*** Opening of ENTRIES PROVIDED ***

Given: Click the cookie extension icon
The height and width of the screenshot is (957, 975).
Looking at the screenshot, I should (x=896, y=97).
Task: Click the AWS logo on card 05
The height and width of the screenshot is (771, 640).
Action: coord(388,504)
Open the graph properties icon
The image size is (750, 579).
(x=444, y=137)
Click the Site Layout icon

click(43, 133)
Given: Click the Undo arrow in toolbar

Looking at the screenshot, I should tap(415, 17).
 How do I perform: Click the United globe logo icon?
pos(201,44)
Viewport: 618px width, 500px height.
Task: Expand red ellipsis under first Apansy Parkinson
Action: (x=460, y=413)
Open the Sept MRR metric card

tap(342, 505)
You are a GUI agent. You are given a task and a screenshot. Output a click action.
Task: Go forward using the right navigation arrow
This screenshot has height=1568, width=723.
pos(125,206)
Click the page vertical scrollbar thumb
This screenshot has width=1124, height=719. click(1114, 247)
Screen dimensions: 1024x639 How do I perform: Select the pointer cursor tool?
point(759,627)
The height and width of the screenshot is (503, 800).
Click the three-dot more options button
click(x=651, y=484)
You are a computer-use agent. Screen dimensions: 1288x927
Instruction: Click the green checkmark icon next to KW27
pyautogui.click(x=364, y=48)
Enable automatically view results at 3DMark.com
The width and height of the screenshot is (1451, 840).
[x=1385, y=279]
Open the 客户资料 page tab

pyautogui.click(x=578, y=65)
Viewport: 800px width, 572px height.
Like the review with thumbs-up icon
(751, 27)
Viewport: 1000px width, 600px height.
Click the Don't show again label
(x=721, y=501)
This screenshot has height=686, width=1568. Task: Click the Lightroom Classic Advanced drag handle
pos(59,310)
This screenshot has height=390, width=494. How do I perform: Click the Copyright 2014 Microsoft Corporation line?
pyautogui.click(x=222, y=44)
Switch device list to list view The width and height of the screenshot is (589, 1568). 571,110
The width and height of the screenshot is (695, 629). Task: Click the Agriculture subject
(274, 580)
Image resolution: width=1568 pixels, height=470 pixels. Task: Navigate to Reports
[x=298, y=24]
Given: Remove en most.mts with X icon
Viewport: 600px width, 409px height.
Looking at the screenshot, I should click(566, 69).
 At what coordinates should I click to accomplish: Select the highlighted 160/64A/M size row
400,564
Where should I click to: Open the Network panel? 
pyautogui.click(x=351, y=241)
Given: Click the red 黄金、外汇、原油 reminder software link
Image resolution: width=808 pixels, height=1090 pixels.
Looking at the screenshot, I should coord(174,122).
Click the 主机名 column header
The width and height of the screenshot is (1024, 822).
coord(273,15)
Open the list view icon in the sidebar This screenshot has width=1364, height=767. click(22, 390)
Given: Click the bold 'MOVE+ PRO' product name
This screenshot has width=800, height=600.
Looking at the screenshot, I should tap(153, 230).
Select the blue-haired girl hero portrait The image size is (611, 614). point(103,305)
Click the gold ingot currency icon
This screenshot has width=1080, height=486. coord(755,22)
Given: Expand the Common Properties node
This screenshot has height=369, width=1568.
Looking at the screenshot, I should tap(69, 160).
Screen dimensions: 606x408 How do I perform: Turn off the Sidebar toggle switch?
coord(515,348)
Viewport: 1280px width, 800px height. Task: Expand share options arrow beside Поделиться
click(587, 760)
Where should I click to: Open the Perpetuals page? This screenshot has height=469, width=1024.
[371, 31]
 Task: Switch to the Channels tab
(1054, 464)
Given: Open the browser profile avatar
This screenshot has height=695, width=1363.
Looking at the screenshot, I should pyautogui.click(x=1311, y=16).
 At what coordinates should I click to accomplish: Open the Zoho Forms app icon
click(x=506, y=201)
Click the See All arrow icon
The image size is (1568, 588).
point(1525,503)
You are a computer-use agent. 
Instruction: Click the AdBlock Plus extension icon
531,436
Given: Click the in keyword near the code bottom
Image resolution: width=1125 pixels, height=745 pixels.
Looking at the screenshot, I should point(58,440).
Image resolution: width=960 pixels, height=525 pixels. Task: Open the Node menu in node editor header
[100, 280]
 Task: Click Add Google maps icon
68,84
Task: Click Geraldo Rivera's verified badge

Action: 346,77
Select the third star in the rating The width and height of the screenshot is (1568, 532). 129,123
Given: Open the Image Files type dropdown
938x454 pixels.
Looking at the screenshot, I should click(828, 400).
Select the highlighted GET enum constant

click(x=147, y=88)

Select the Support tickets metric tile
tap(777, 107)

*** Close of ENTRIES PROVIDED ***

- _AIM OF THE EXERCISE_
Could you filter the entries above for lines holding the string "list" and copy them?

- _YOUR RESPONSE_
Switch device list to list view The width and height of the screenshot is (589, 1568). 571,110
Open the list view icon in the sidebar This screenshot has width=1364, height=767. click(22, 390)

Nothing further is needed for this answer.